Replicas ignoring allocation rules

Hi,
I've set-up a small testing cluster with hot-warm architecture. 1 hot, 1 warm node. Hot is also master and ingest node. Warm is only data and coordinator. I have ILM policy which rotates after 24h index from hot to warm.

However, I have a problem with replicas. When creating a new index everyday (timedata from logstash) replica of a new index seems to ignore allocation rules. What's more after rotating index with ILM primary seems to be running on hot node and replica on warm node.

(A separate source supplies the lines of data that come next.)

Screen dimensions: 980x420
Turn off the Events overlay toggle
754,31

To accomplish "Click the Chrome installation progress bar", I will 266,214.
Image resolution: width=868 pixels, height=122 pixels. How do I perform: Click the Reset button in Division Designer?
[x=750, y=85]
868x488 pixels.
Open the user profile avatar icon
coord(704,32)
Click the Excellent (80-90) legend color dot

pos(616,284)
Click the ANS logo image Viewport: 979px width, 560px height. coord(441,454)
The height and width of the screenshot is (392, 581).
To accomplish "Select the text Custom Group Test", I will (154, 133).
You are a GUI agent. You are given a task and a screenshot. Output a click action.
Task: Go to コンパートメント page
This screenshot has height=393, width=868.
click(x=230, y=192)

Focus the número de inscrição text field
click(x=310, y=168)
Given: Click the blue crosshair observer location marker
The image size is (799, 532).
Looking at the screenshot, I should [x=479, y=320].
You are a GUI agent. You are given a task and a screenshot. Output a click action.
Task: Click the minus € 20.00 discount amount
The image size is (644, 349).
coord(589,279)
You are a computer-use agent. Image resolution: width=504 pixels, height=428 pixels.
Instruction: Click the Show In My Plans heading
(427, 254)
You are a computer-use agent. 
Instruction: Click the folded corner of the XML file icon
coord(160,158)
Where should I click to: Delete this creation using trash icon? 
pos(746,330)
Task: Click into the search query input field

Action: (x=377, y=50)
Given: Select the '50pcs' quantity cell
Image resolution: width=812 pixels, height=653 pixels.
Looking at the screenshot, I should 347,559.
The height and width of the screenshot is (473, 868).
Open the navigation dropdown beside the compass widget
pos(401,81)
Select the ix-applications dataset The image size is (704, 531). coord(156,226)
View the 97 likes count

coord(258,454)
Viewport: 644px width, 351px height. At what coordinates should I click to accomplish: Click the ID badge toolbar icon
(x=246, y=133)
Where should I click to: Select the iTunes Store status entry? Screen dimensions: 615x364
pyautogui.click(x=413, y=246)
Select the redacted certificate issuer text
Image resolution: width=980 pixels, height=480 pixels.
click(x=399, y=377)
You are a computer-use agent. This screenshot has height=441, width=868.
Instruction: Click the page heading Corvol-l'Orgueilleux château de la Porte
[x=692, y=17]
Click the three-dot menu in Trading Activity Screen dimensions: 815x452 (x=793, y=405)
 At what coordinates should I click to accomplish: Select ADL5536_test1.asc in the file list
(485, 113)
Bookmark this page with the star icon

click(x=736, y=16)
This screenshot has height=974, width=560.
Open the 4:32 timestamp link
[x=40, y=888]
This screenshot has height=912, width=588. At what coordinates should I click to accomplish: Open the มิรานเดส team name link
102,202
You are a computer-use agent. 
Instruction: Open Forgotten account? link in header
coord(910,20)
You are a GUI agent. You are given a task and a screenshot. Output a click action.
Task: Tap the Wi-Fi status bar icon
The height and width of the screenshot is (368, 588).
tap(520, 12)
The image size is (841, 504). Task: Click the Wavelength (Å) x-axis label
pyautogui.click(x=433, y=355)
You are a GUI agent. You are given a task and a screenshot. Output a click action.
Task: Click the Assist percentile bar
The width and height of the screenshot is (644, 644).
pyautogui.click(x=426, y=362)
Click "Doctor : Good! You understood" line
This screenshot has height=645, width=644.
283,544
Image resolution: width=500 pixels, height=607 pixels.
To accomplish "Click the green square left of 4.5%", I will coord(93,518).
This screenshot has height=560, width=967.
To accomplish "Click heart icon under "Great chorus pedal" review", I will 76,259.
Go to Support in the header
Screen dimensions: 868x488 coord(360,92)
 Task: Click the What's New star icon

I've tried to manually decrease number of replicas to 0. This seems to be working as expected and all shard are allocated to proper nodes. When I increase number of replicas back to one replicas stay unassigned. This is what I would expect in the first place when criteria for replicas can't be meet.

I looked at cluster.routing.allocation.allow_rebalance: always which seems to be preventing reallocation when index is not / won't be healthy after rebalance. I've changed the default setting indices_all_active to always this seems not to solve the problem.

Observed behavior:
Replicas on a new index seem to ignore allocation rules, even after rotation with ILM.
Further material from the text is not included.